Could the end of Auction 96 finally be near?
Following a lackluster day of bidding, the Federal Communications Commission’s spectrum auction of 176 economic area licenses in the 1.9 GHz band looks to have perhaps found itself about to call it a day. Through nine new rounds of bidding, $33 million in new potential winning bids were placed, pushing the auction’s total haul to a hair under $1.5 billion.
The auction total is now just $56 million less than the amount Dish Network pledged to bid for all of the 10 megahertz spectrum licenses up for bid prior to the event kicking off on Jan. 22. Dish is participating in the auction under the American H Block Wireless entity, with winning bidders not to be revealed until the auction concludes.

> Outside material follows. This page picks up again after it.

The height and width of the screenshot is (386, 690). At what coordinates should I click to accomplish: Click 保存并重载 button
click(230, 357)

Wednesday witnessed a total of 107 new bids placed, less than half the number of bids that were placed the previous day that also included nine rounds. The latest bids started out rather robust with 29 new bids placed in round 88, before dropping between 16 and six new bids the rest of the day.

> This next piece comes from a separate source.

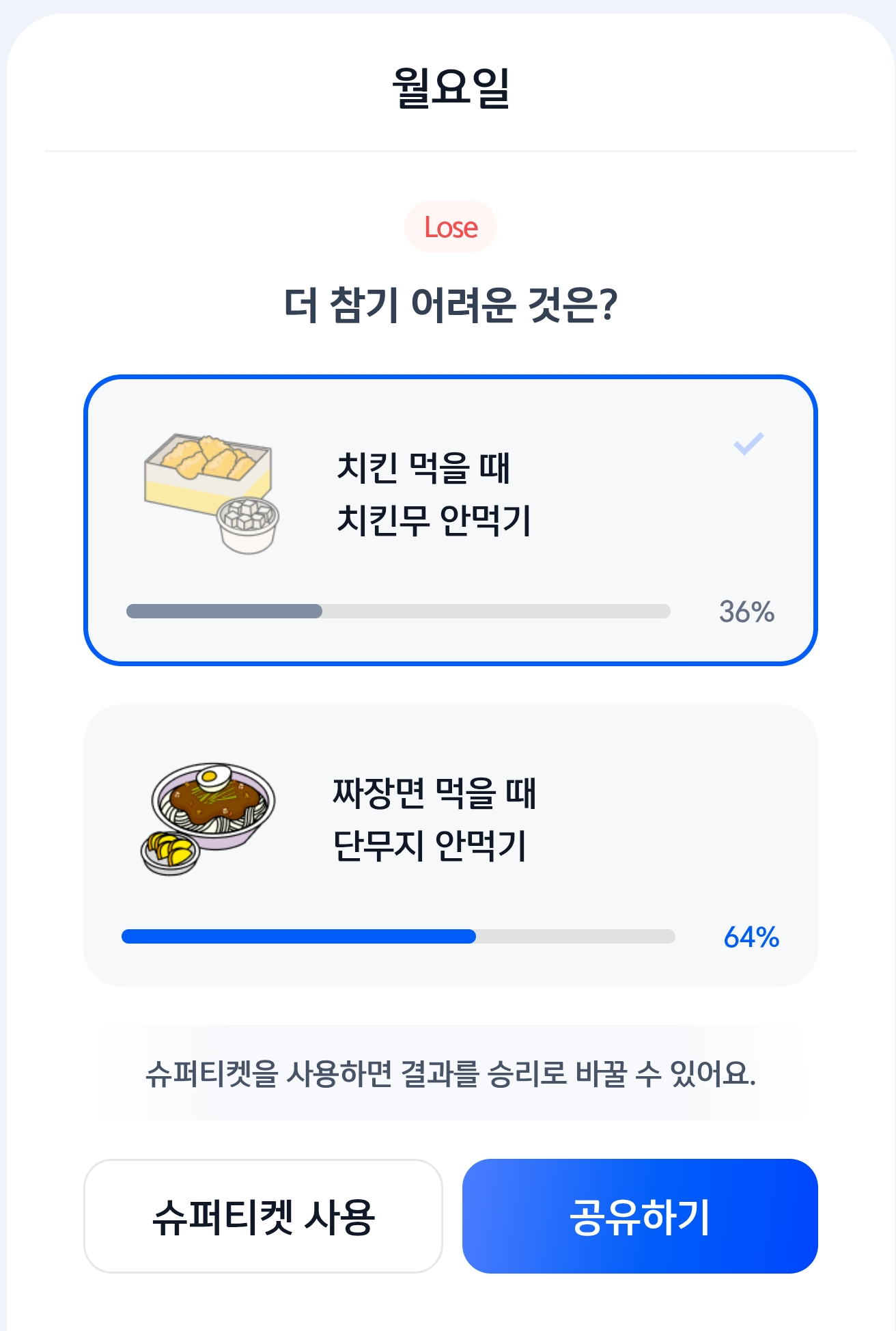
Task: Click the question 더 참기 어려운 것은?
Action: click(x=451, y=305)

As in recent days, bidding activity remains concentrated in markets outside those drawing the big money, with the Syracuse, N.Y.-area license the day’s most expensive license to draw a new bid. All 176 licenses up for grabs remained in the hands of bidders, while all 23 bidders that qualified for the event remained eligible to participate.
Auction 96 was expected to garner between $1.5 billion and $2 billion in total potential winning bids, with some of those funds set to be directed to the FirstNet nationwide public-safety network that the U.S. government has earmarked up to $7 billion in auction proceeds to help fund. However, it looks like that a lack of participating from deep-pocketed larger carriers had kept bidding competitiveness on the low-end of expectations.
Most of the nation’s largest wireless operators are bypassing Auction 96 in order to focus their spectrum-buying efforts on the upcoming AWS-3 auction involving a total of 50 megahertz of spectrum in the 1755-1780/2155-2180 MHz bands adjacent to the 1.7/2.1 GHz spectrum bands currently used by a number of carriers to support LTE rollouts; and the mid-2015 planned auction of 600 MHz spectrum licenses.
Looking to perhaps push the event closer to a conclusion, the FCC announced that it will increase the number of bidding rounds per day to a dozen, with each of those rounds coming in at a short 10 minutes each. The auction is set to conclude once a round does not receive any new bids.